Las preguntitas sin tiempo

Inicio estas reflexiones con una pregunta que, deseo, el público lector pueda responderse a sí mismo con total honestidad. ¿En verdad pensábamos que podía cerrarse la “grieta” sobre la base de buenas intenciones, paciencia poco menos que infinita y un constante poner la otra mejilla?

De ser así, el legítimo acto de la esperanza nos arropó en una candidez que, a su vez, nos tabicó los ojos frente a una matriz cultural ideológica que viene desde muy lejos en nuestro país: A la parte reaccionaria dizque antinacional de esa tal “grieta” le encantan las muertes padecidas en el otro bando en pugna. Avalan persecuciones, represiones, se ciegan voluntariamente ante crímenes aberrantes, son permeables a querer creer en mentiras de una banalidad y ramplonería difícil de asimilar, y se nutren de un odio al prójimo que se suele propagar generacionalmente.

¿A esas personas habría que explicarles, cuales corderos entre lobos, cuestiones de pasmosa obviedad, siendo que ellos mismos se niegan tenazmente a reconocer ninguna otra verdad que la que propaga el virus más dañino de nuestra era, que es el de los tanques multimediáticos las 24 horas, tan recurrentemente financiados por fondos buitres y demás instituciones que nada tienen que ver con los más elementales intereses de nuestro país?
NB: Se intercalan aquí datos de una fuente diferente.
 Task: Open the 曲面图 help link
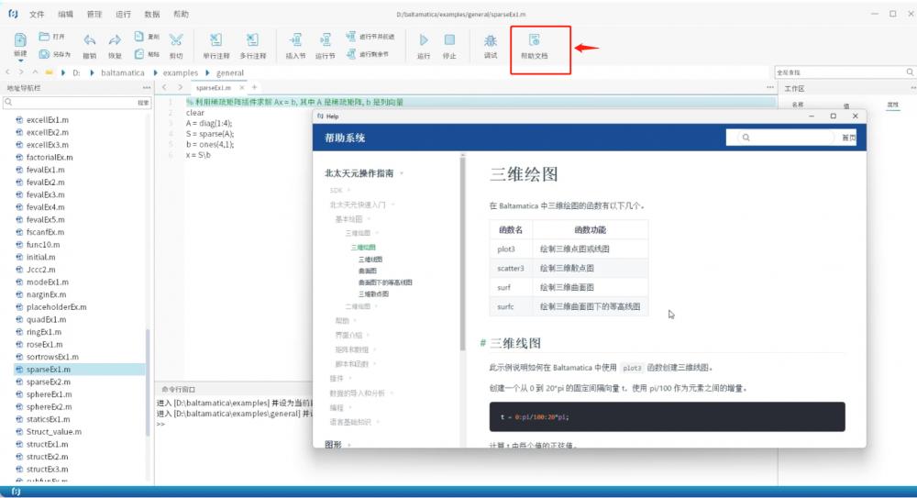tap(368, 271)
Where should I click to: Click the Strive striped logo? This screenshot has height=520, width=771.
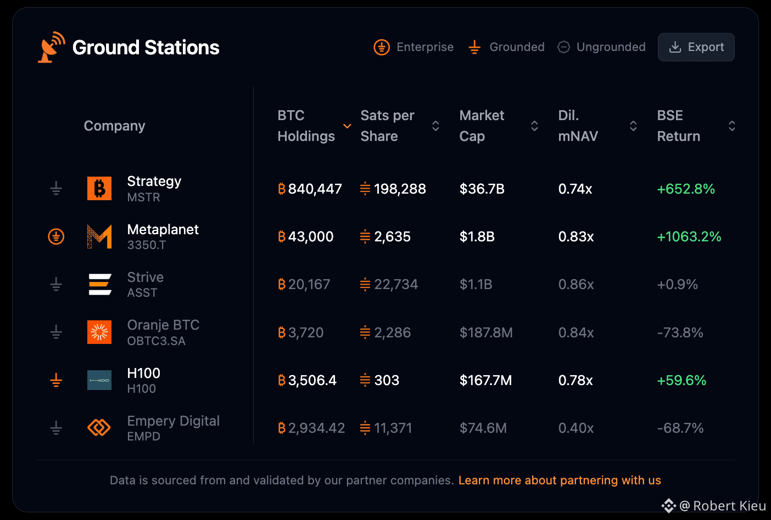100,284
El gobierno nacional, valientemente encabezado por Alberto Fernández, en el peor contexto planetario que podría haber afrontado, ¿Piensa seguir subastando la elevadísima popularidad alcanzada, a cachetazo mediático y operaciones judicial-políticas limpias en medio de una pandemia? ¿Está dispuesto a seguir regalando agenda y terreno discursivo a mediocres operadores del establishment, cuyo único recurso real son las chicanas y la protección sincronizada con miembros del poder judicial y alcahuetes periodísticos a sueldo? ¿Insistirán desde el Ejecutivo en una práctica comunicacional llena de baches y cruces públicos hasta entre funcionarios del gobierno, que opaca las positivas medidas –aunque a esta altura, algunas de visible carácter insuficiente- llevadas adelante en estos casi cinco meses de gestión?

Apresurados y retardatarios

Mucho he leído y escuchado durante las últimas semanas sobre aquello de “apresurados y retardatarios”.  Lo cierto es que, si en un contexto excepcional como el que estamos atravesando, reclamar una salida hacia adelante con mayor contundencia efectiva, que implique un gravamen fijo a las grandes fortunas, un impulso inmediato para “aguantar” el empleo que va quedando, y desarrollar prontas políticas para sumar fuentes de trabajo de acá a fin de este año; si por aplaudir la negociación de la deuda externa, pero poner el ojo en la muy cuestionable concesión recientemente realizada a favor de la venta y producción de glifosato en nuestro país; si, en definitiva, exigirle a un gobierno que alza las banderas de lo nacional y popular, que avance con decisión en honrar las mejores tradiciones  soberanas del justicialismo, aunque ello implique enardecer a opositores y extremar esa “grieta” que ellos mismos se obstinan en alimentar a diario; si frente a todos esos reclamos, hay quienes nos tildan de “apresurados”, pues bien, sólo resta advertirles: los retardatarios no son tal cosa. En verdad, pecan de conservadores. Y ese es otro cantar.

Las fuerzas de la reacción jamás valoraron la prédica conciliadora de los actores democráticos de nuestro país. Por el contrario, consideran a tales posturas como inequívocos gestos de debilidad. Y avanzan en consecuencia, implacables, destituyentes. Mostrando su peor cara… o la única que tienen.

De esta etapa, suponemos que se sale venciendo en una ardua pulseada. O  apuntamos a ganar en soberanía desde un proyecto industrial, o nos convierten en lo que ellos quieren que seamos.

La organización y la presión democrática del pueblo trabajador también significará una pieza ineludible en la cual el actual gobierno se podrá apoyar para tomar grandes decisiones. Pero esto no se puede postergar para el año que viene, cuando todos quieran volver a especular con la calculadora de las candidaturas, y decidan mandar al freezer todo proyecto que ponga en riesgo el marco de lo políticamente correcto.

El futuro de nuestra patria se está dirimiendo en estos mismos instantes.

Estemos atentos, sigamos cuidándonos de la peste mundial, y comencemos a ver qué hacemos de una vez con las cuestiones de los grupos privilegiados que nos intentan hacer cada vez más irrespirable la vida misma.